18 Oct ADVICE TO OUR YOUNGER SELVES
They say the older you are the more you realize you’ve grown into someone else. You’ve changed a little bit, at least. What do you think? I am partly agree with that. I feel like I am more of a thinker than spontaneous, bubbly girl I was. For example: when I reminisce series of event that happened in my past, there are something I wish I have done differently. When I do, I keep thinking of what if I did something the other way around, what would be the impact in my life? Saying that I regret some of my decisions is much of exaggeration. I’d rather put it as an advice to my younger self.
So, here are the lesson learnt:
- Live freely, don’t think too much of what people say.
Great man say who mind doesn’t matter, who don’t mind matter. I used to spend much of my time thinking of what other people think about me. I put much consideration on what they think of when I had to make any decision. Who matters most is actually the one you see in front of the mirror. The older we are, the smaller our circle. The more we know who the genuine ones are. Lesson learnt taken, there’s no point of pleasing other, for we are not born for that purpose.
- Be brave to let things go
I was afraid of breaking up. Thinking about it makes my heart beat faster, not in a good way for sure. It’s the least thing I have on my mind. I kept holding on my relationship. I kept on making excuse and lying to myself that everything’s alright. I was in a position where it’s hard to move on with him yet it’s also hard to move on without him. Till one day, I had no choice, I had to break up. Turns out, I was okay. I learn that sometimes it’s more painful holding on dysfunctional relationship than letting it go. Letting go hurts you straight at the beginning, that’s it. Holding on something you doubt won’t last forever costs you hurtful feelings and essentially, times that you cannot restore. Our world doesn’t end when we break up. Indeed, it’s just another beginning.
- Assume less.
“Assumption is a mother of screw up.” That’s what my lecturer said. At that time I only applied that principle on finance and number related stuff. Indeed, it has to be our life principle. When there’s something unclear, we often jump directly into conclusion because we’re just too afraid to ask. If we don’t fully understand the situation, how could we say that she’s the b*tch? If we don’t try to see things clearly, there will always be misunderstanding.

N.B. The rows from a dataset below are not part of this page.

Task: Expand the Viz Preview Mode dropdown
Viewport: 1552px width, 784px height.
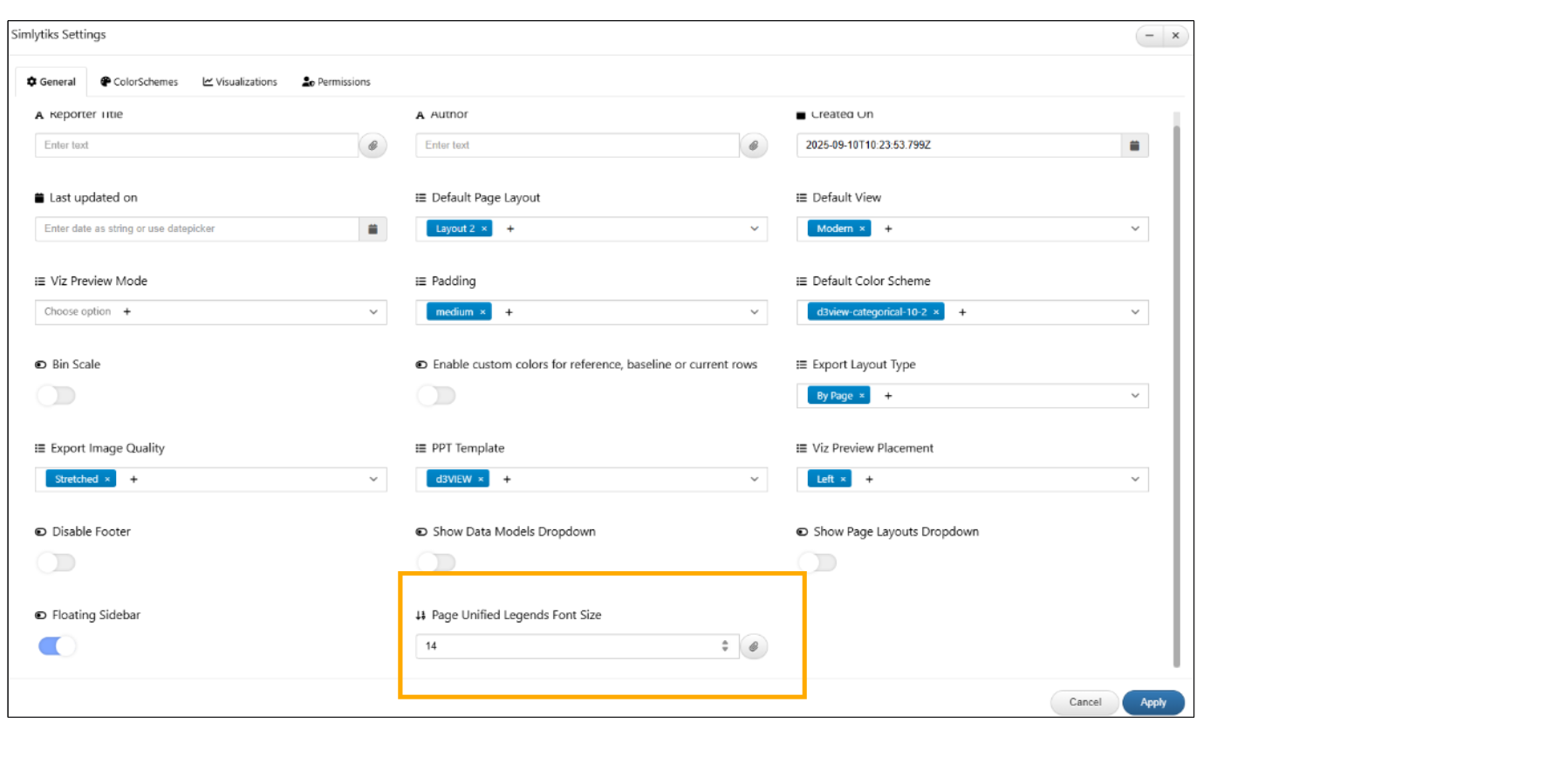Action: (373, 312)
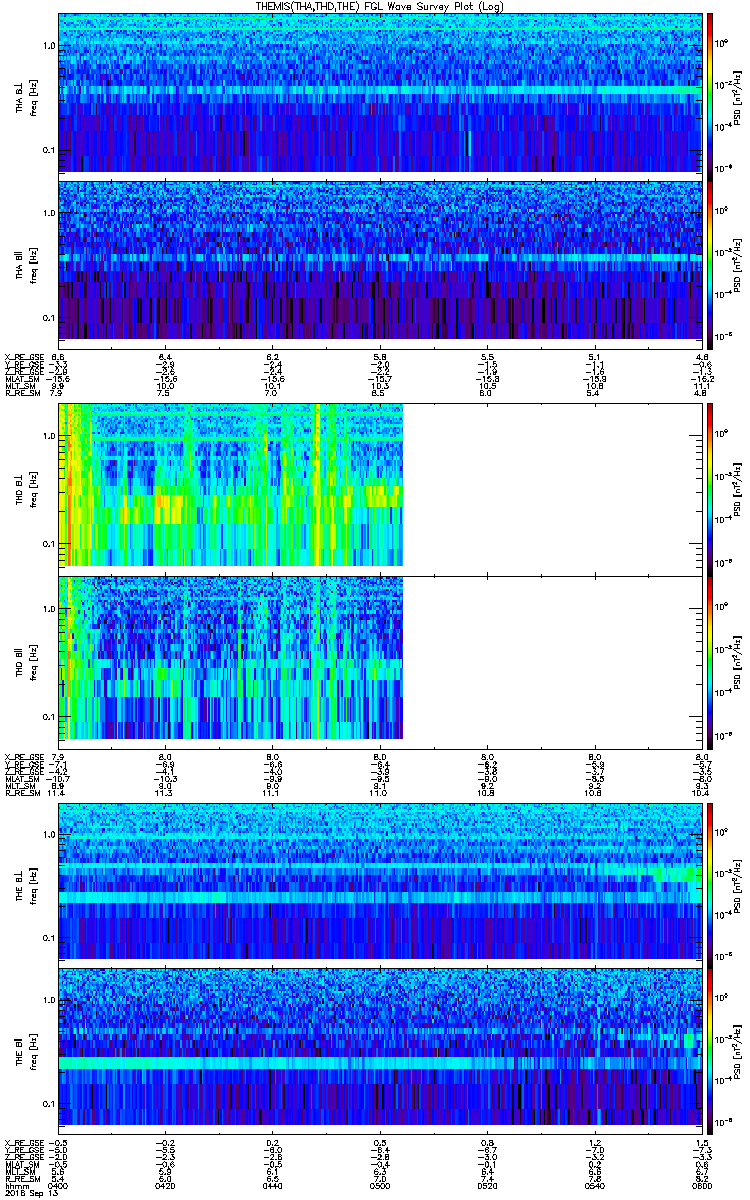Image resolution: width=750 pixels, height=1200 pixels.
Task: Click the PSD color bar beside top THA panel
Action: click(x=710, y=93)
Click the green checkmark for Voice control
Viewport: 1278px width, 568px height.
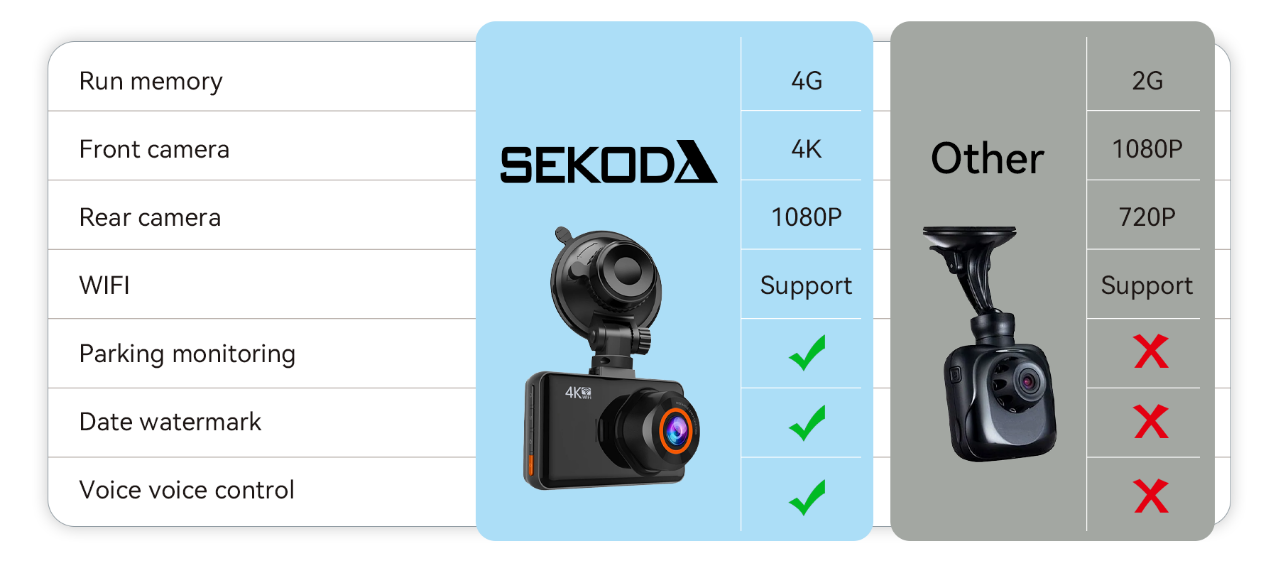(806, 496)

Are we going to conclude something based on things which facts we are not even sure? Other than taking the positive vibes from us, assuming negatively about other person makes us feel uneasy too, right? Worse than that, sometimes we forget to concern other people’s feeling. It hurts to be assumed wrongly. I would have learn not to judge what they did, but think further to why they did what they did.
Any decision we made bring us to whoever we are right now. And we survive, right? There’s no need to regret our decision back then, for it is now a previous chapter of the book God has written for us. If you are now still regretting the decision you made, don’t be. I am not trying to comfort you but, there’s no right or wrong decision, and the choice you made was the best one for you at that time, given that situation. I hope you found this post as pleasant read of lesson learnt. Stay radiating your beautiful soul!